For anyone who wants to go beyond the American History textbooks of seventh grade, read The Grapes of Wrath. If you’re searching for a metaphor for your uncertain future, read The Grapes of Wrath. (If you prefer a metaphor for the Book of Genesis, read East of Eden.) If you still think the middle class really exists, read The Grapes of Wrath. When you reach the last sentence, ask yourself if anything in this country has really changed. It’s true that history repeats itself, because although we insist otherwise, people never really change. Some are virtuous, others are greedy. While it’s true that Americans have certain freedoms that others do not, I never forget we are always free to starve. This is common knowledge for the masses, yet another truth that one half of one percent cannot understand.

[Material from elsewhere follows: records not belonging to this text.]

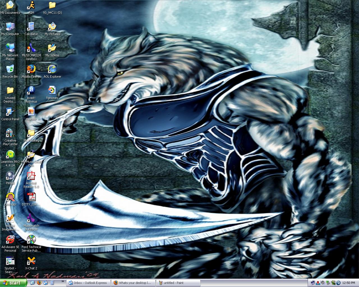
Task: Expand the Quick Launch overflow chevron
Action: pyautogui.click(x=63, y=281)
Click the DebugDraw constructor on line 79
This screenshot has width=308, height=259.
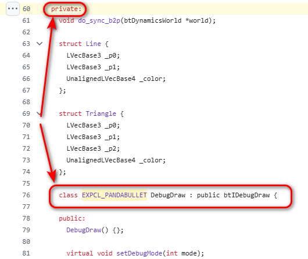pos(84,230)
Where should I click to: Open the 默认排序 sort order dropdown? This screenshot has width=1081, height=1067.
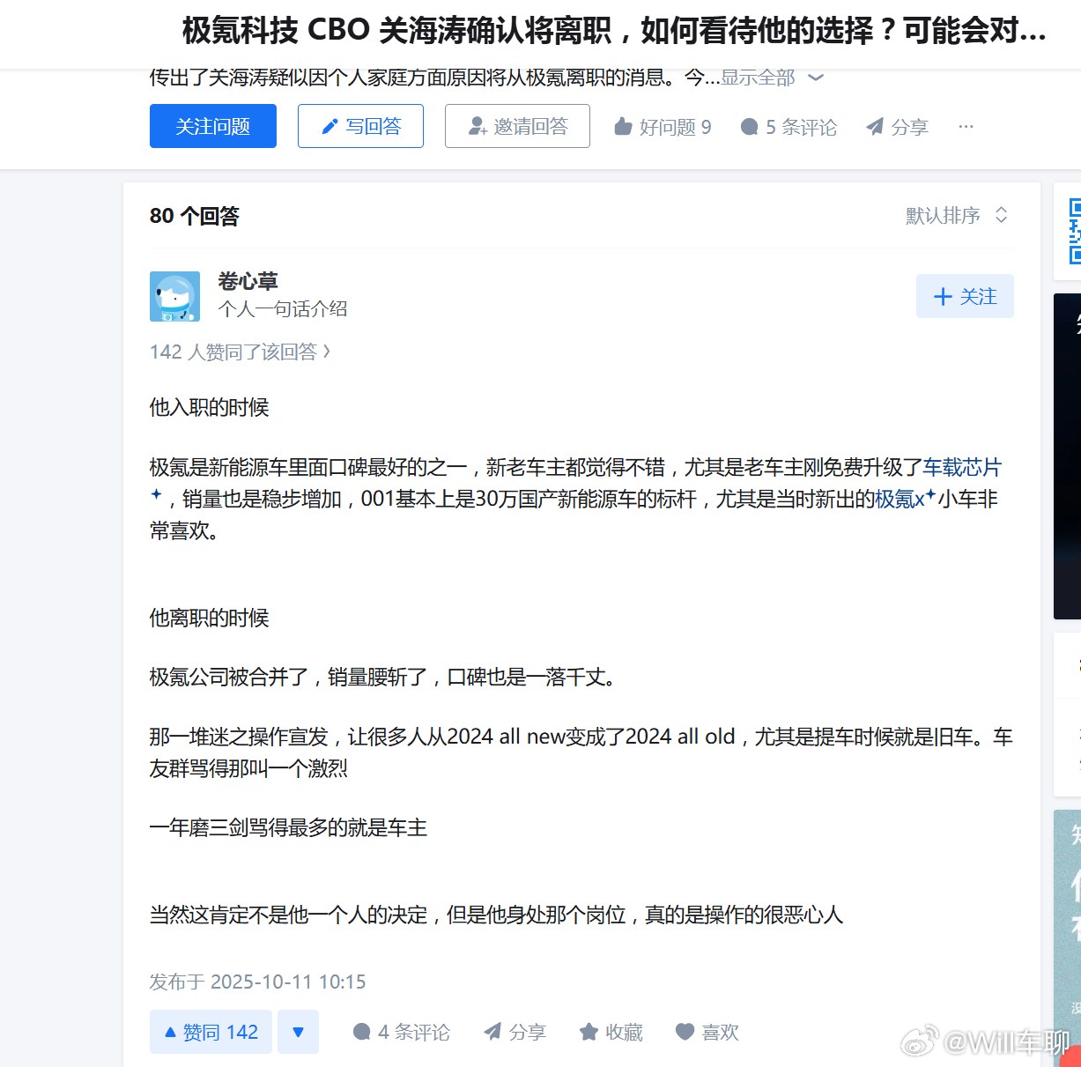tap(957, 215)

Travels with Charley is one of the greatest classics of the travel genre. It is an autobiography set in 1960, when Steinbeck loads up a trailer and circumnavigates the United States with his dog Charley. One of my favorite things about Steinbeck is his honesty. If he never sugar-coated American History, he certainly didn’t sugar-coat his own reactions to the people and places he encountered. There is a favorite excerpt of mine in Travels with Charley. After driving all day, he rents a room where everything is sterilized, covered in plastic. (“Everyone was protecting me and it was horrible.”) He goes to the hotel restaurant and meets a waitress, also adorned in a plastic apron. He finds her demeanor so dull and cynical (“Some people spread a grayness in the air about them.”) he goes into a spiritual tailspin and ends up in the hotel bathtub with a bottle of vodka. Thankfully his dog Charley, who is well-documented as having a personality all his own which sustains his owner, coaxes him out of his funk by making him take him for a walk under the night sky. He sees the stars and he is cured. I’ve been cured by the stars too many times to count. They never fail. Knowing that Steinbeck had that same muse bonds me to him forever. It doesn’t matter he’s been dead almost as long as I’ve been alive, we are kindred spirits. If he came through the filament in plasma form and we had a brandy old-fashioned together, I’m sure we’d get along fine.

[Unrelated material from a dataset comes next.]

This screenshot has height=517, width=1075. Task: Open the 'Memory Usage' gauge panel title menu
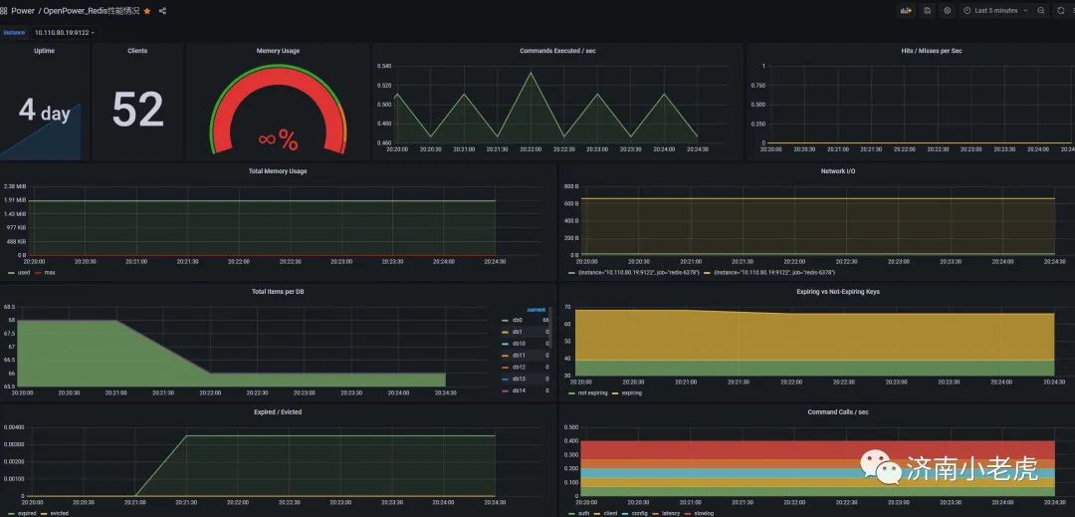pos(278,51)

I hate to say it, but seeing Steinbeck with a cigarette smoldering between two typewriter-worn digits makes smoking look cool. Phillip Morris should have been paying attention. It’s not the cigarette, but something about his expression that tells me—with all his smoke breaks, the man has had some time to think. I wonder—especially now, when smokers are banished not only out of society, but at least ten feet away from it: what do they think about whilst huddled in a far frozen corner, taking another drag of nicotine between their blue lips? (Smokers, you have been prompted to comment on this blog!) Reading great authors like Steinbeck makes me understand that honesty is the hallmark of a great author. Great writers frame the truth; they know the truth is beautiful. They draw from their own experiences—they don’t presume to be something they are not, or try to write about things they know nothing about. Honesty is the best policy, anything less than the truth is propaganda at best. At the worst, it’s a shit sandwich.